• Task statement: Search term "will": copy each line of the records that contains it.

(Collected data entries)
*** Begin section ***

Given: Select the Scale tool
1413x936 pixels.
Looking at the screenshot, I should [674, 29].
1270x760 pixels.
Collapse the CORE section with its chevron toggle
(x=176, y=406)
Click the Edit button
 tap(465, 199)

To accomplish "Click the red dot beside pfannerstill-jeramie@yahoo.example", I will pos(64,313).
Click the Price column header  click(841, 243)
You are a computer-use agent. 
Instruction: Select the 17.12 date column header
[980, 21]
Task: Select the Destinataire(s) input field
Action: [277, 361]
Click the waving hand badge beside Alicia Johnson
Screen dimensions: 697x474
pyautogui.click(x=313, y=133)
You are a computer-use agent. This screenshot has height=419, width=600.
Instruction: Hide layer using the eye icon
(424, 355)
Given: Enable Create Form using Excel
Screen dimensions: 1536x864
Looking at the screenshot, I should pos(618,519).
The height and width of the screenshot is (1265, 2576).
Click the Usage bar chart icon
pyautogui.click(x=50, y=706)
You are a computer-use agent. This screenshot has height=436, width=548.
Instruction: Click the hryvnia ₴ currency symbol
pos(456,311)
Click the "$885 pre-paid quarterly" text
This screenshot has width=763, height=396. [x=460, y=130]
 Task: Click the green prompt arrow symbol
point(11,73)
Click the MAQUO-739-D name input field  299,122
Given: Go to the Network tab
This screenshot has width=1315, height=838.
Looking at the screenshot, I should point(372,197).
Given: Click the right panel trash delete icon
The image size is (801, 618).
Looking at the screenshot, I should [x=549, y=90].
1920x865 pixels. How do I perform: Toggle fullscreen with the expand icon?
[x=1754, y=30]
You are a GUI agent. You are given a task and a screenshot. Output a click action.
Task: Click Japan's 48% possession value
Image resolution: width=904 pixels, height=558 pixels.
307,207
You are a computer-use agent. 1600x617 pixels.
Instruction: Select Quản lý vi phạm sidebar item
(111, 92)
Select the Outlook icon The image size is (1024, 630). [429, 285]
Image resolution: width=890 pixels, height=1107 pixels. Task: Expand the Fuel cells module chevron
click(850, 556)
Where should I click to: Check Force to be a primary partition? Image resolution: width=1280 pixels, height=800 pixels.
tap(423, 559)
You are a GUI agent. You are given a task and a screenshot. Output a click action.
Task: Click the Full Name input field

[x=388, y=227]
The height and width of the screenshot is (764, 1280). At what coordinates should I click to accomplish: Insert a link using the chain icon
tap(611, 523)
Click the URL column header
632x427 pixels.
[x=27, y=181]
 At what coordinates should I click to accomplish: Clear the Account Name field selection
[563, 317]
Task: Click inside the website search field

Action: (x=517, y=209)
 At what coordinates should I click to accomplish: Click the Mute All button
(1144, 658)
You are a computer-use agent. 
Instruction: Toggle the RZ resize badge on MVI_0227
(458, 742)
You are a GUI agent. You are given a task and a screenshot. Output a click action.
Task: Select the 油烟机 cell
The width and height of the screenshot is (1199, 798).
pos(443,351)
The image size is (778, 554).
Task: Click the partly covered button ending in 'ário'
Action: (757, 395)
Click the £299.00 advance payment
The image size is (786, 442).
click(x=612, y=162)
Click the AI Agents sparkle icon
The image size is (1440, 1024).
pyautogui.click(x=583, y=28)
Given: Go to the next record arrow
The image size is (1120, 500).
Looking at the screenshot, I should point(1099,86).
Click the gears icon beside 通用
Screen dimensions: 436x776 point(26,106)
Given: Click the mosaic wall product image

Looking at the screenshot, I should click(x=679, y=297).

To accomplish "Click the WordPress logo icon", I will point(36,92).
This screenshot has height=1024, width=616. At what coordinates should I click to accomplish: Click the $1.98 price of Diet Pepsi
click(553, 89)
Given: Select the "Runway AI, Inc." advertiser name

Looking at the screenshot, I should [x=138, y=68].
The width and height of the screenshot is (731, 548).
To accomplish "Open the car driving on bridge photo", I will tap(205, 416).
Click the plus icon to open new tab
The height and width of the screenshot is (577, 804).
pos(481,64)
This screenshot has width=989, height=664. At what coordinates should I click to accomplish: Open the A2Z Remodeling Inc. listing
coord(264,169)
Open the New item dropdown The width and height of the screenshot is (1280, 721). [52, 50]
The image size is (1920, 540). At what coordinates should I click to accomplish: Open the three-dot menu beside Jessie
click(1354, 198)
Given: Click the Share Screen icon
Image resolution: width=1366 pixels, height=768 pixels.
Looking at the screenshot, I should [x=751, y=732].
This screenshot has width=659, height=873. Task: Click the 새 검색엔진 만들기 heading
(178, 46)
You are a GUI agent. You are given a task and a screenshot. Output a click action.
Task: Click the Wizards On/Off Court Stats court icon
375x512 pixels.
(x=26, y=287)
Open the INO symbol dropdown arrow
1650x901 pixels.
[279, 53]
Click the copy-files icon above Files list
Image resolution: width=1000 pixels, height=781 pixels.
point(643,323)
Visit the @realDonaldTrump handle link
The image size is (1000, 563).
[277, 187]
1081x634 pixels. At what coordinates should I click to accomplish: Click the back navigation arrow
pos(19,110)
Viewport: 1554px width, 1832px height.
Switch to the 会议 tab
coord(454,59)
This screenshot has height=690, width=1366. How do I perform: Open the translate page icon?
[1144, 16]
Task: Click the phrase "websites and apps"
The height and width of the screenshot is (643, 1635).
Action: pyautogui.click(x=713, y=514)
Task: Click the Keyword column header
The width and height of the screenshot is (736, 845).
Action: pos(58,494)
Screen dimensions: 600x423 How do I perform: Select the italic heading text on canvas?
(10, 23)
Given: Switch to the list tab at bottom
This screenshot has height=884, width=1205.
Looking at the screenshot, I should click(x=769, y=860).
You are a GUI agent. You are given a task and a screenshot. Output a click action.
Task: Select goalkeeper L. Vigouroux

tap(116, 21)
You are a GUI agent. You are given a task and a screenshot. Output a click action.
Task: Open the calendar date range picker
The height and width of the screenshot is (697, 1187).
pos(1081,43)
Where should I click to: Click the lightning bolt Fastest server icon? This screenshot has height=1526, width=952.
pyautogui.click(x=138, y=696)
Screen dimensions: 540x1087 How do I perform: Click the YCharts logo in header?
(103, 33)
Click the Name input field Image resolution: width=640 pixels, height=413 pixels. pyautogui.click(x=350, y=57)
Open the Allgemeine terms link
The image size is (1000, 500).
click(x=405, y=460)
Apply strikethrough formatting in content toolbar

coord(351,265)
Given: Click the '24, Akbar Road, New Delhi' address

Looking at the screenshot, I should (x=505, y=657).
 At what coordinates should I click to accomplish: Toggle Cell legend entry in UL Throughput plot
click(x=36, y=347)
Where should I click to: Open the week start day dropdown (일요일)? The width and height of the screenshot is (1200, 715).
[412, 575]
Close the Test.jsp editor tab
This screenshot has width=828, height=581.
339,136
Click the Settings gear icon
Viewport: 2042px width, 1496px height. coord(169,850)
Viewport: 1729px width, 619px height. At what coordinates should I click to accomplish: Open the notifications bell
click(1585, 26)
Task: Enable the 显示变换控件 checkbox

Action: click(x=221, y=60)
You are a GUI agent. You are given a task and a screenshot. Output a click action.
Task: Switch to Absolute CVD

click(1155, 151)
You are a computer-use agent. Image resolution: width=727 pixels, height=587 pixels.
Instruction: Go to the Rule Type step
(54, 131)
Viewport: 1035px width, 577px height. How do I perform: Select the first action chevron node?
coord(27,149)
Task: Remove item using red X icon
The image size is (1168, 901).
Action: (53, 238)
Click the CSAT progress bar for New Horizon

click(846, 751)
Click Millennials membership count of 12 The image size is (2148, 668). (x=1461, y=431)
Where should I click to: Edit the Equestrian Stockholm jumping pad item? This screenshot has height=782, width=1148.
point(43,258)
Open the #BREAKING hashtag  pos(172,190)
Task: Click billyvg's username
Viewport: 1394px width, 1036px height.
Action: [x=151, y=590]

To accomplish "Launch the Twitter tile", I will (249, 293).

*** End section ***

• Task output:
To accomplish "Click the red dot beside pfannerstill-jeramie@yahoo.example", I will pos(64,313).
To accomplish "Click the WordPress logo icon", I will point(36,92).
To accomplish "Open the car driving on bridge photo", I will tap(205, 416).
To accomplish "Launch the Twitter tile", I will (249, 293).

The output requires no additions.